Moreover, we here suggest that the original Figure 3 may be divided into two figures: one to visualise the sequencing output, data downsampling and distribution of the most abundant families (now Figure 3), and the other featuring the clustering of bacterial families and associated core microbiome (now Figure 4). We think that both the data summary and clustering/core microbiome analyses are of particular interest to the reader, and that they should be kept as part of the main analyses rather than the supplement – however, we are certainly happy to discuss alternative ideas with the reviewers and editors.
- Given that the authors claim to provide a simple, fast and optimized workflow it would be good to mention how this workflow differs or provides faster and better analysis than previous work using amplicon sequencing with a MinION sequencer.
Data throughput, sequencing error rates and flow cell stability have seen rapid improvements since the commercial release of MinION in 2015. In consequence, bioinformatics community standards regarding raw data processing and integration steps are still lacking, as illustrated by a thorough recent benchmark of fast5 to fastq format "basecalling" methods (Wick et al., Genome Biology 2019, doi: 10.1186/s13059-019-1727-y).

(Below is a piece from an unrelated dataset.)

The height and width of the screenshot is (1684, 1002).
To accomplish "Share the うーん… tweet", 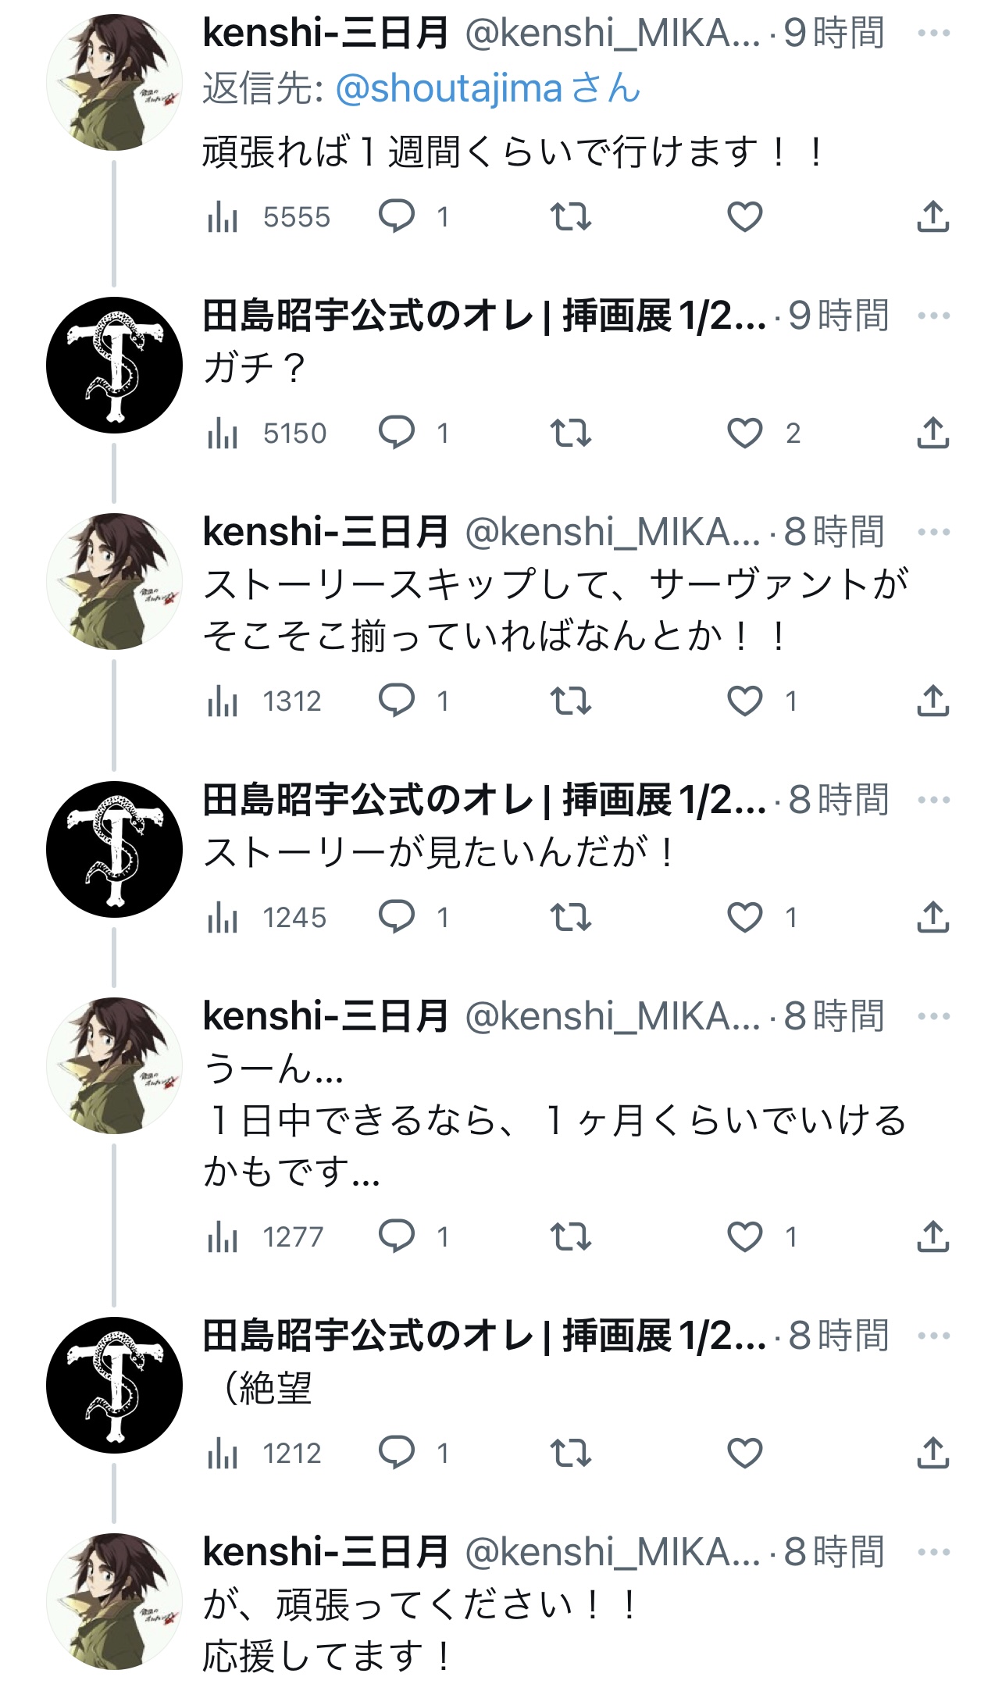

Early on during our analyses, we noticed that a plethora of bespoke pipelines have been reported in recent 16S environmental surveys using MinION (e.g. Kerkhof et al., Microbiome 2017, 10.1186/s40168-017-0336-9; Cusco et al., F1000 Research 2018, 10.12688/f1000research.16817.2; Acharya et al., Scientific Reports 2019, 10.1038/s41598-019-51997-x; Nygaard et al., Scientific Reports 2020, doi: 10.1038/s41598-020-59771-0). This underlines a need for more unified bioinformatics standards of (full-length) 16S amplicon data treatment, while similar benchmarks exist for short-read 16S metagenomics approaches, as well as for nanopore shotgun sequencing (e.g. Ye et al., Cell 2019, doi: 10.1016/j.cell.2019.07.010; Latorre-Pérez et al., Scientific Reports 2020, doi:10.1038/s41598-020-70491-3).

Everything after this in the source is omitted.